YOUR INSTRUCTIONS: Please copy out the lines from the one containing "Where should I" through the one containing "Click the TikTok logo icon", requests included, and multiply every coordinate in the answers by 2.05, rounding to whole numbers with halves going up. Leave out the pictures.

DATA PROVIDED:
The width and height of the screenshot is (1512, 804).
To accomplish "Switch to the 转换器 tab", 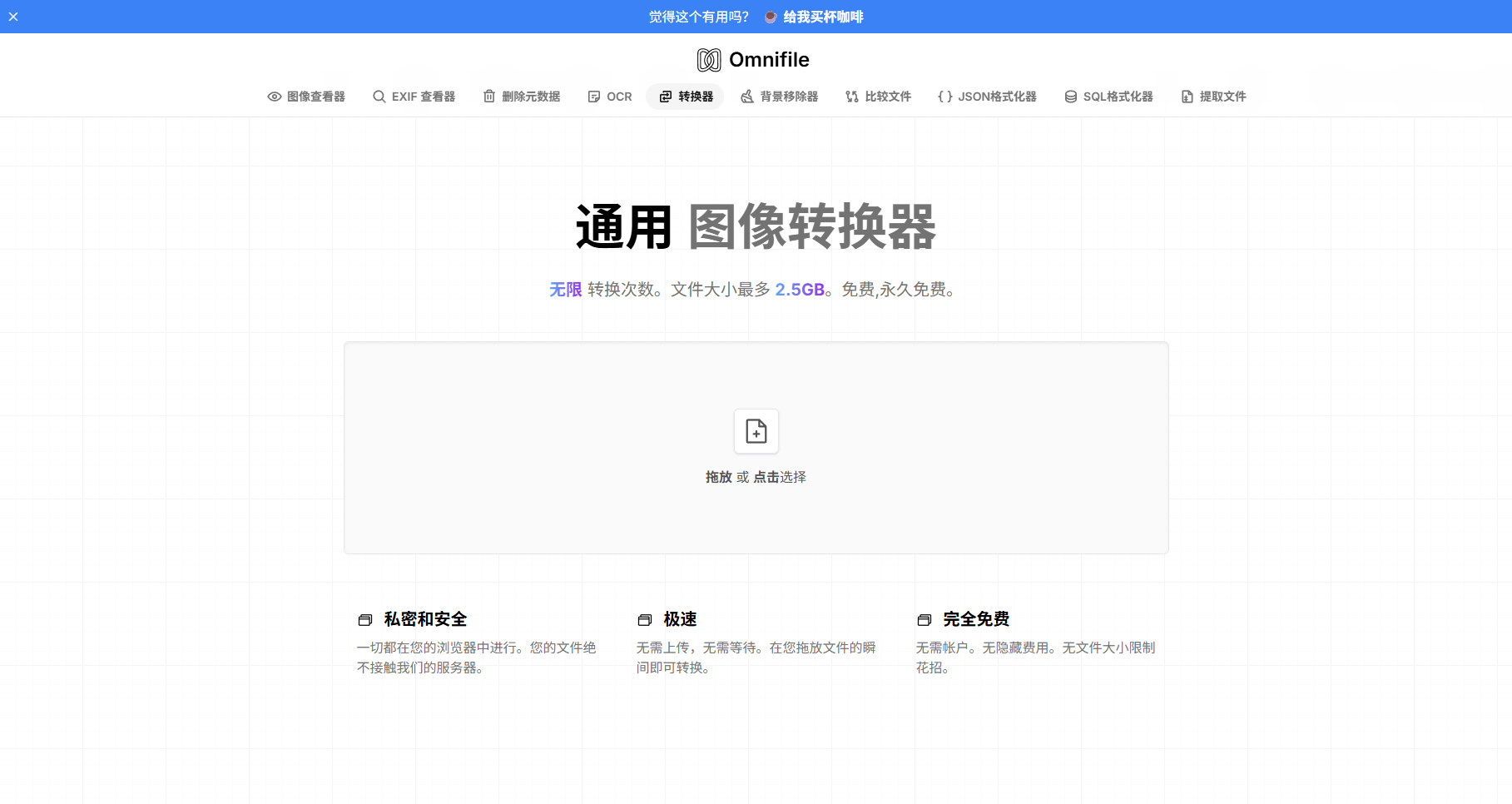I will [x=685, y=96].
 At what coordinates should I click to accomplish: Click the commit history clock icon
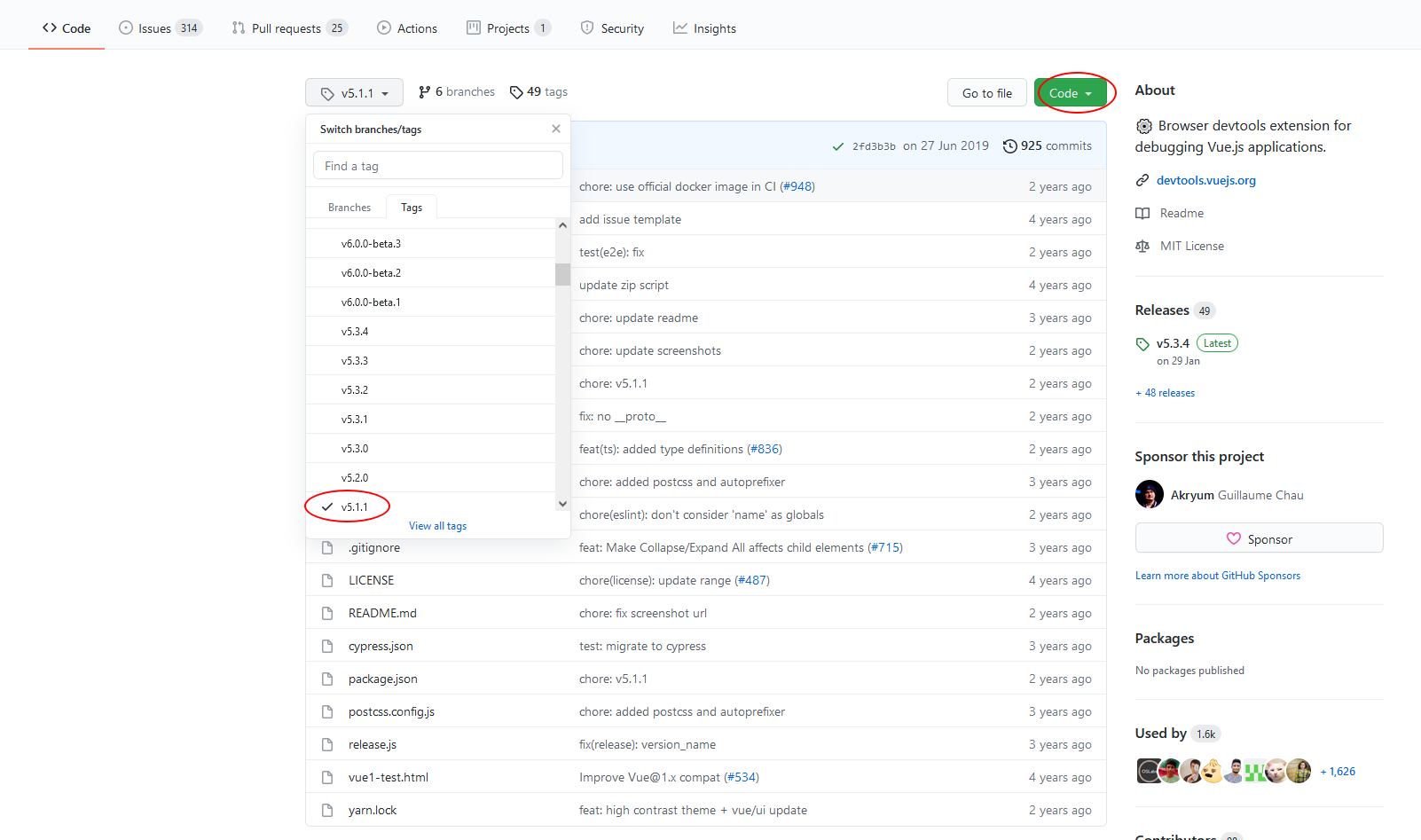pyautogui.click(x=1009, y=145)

---

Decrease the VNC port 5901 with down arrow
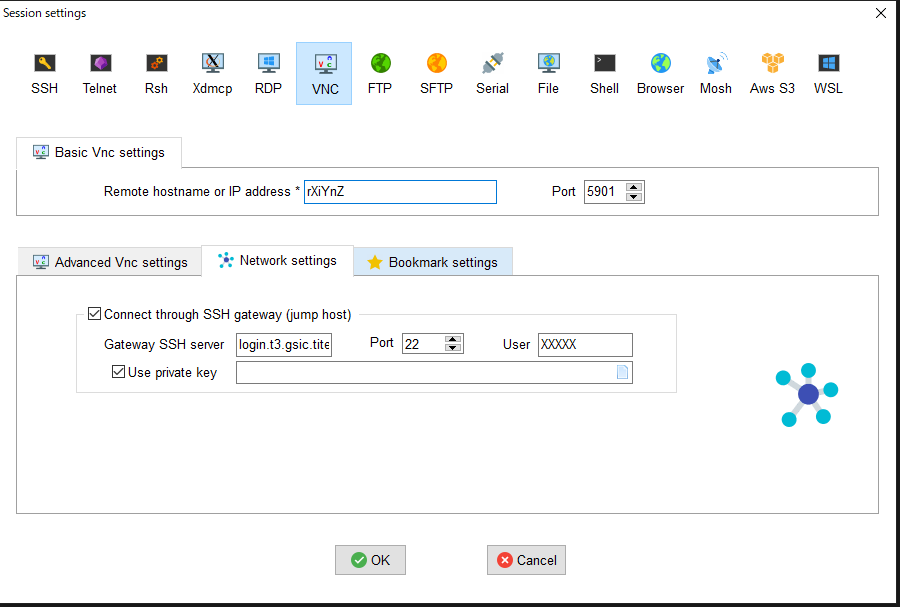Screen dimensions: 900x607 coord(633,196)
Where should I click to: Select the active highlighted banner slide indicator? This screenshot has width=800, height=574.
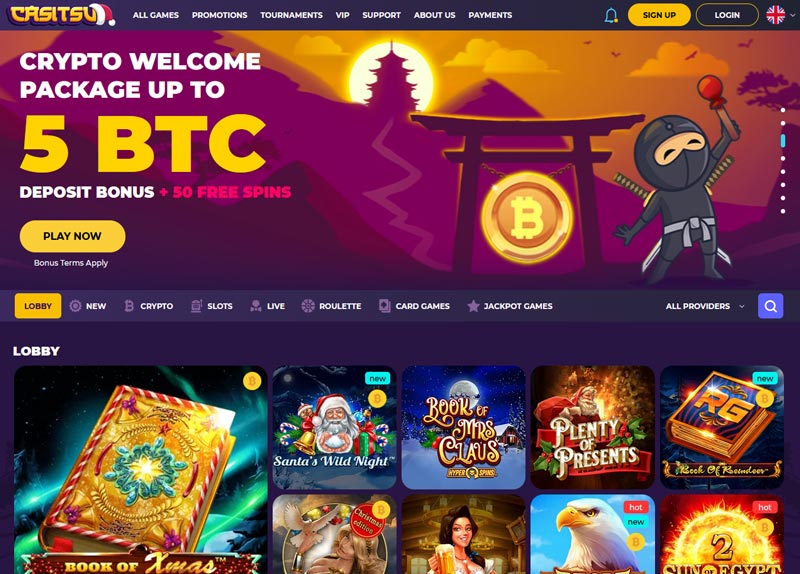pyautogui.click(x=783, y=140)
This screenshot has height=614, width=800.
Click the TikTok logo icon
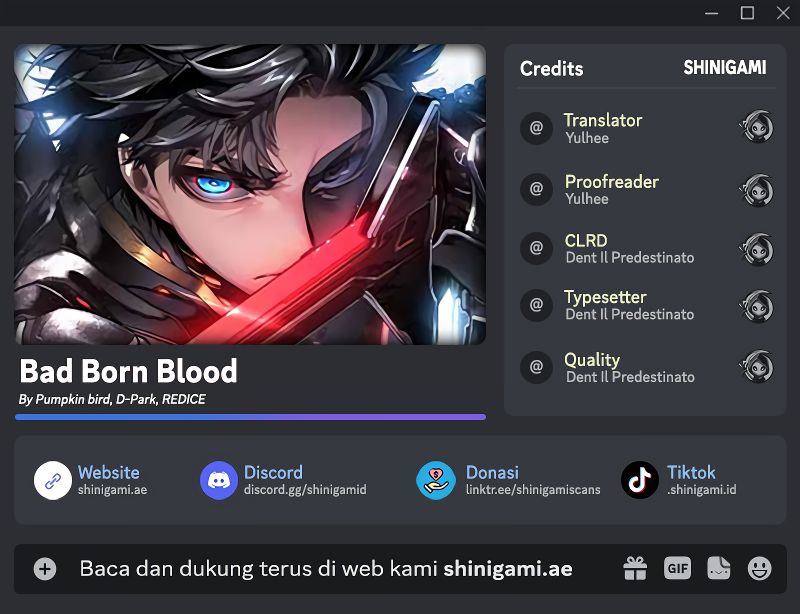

RESULT OF THE TASK:
Where should I click to: Select the active highlighted banner slide indicator? This screenshot has width=800, height=574.
pyautogui.click(x=1605, y=287)
This screenshot has height=614, width=800.
Click the TikTok logo icon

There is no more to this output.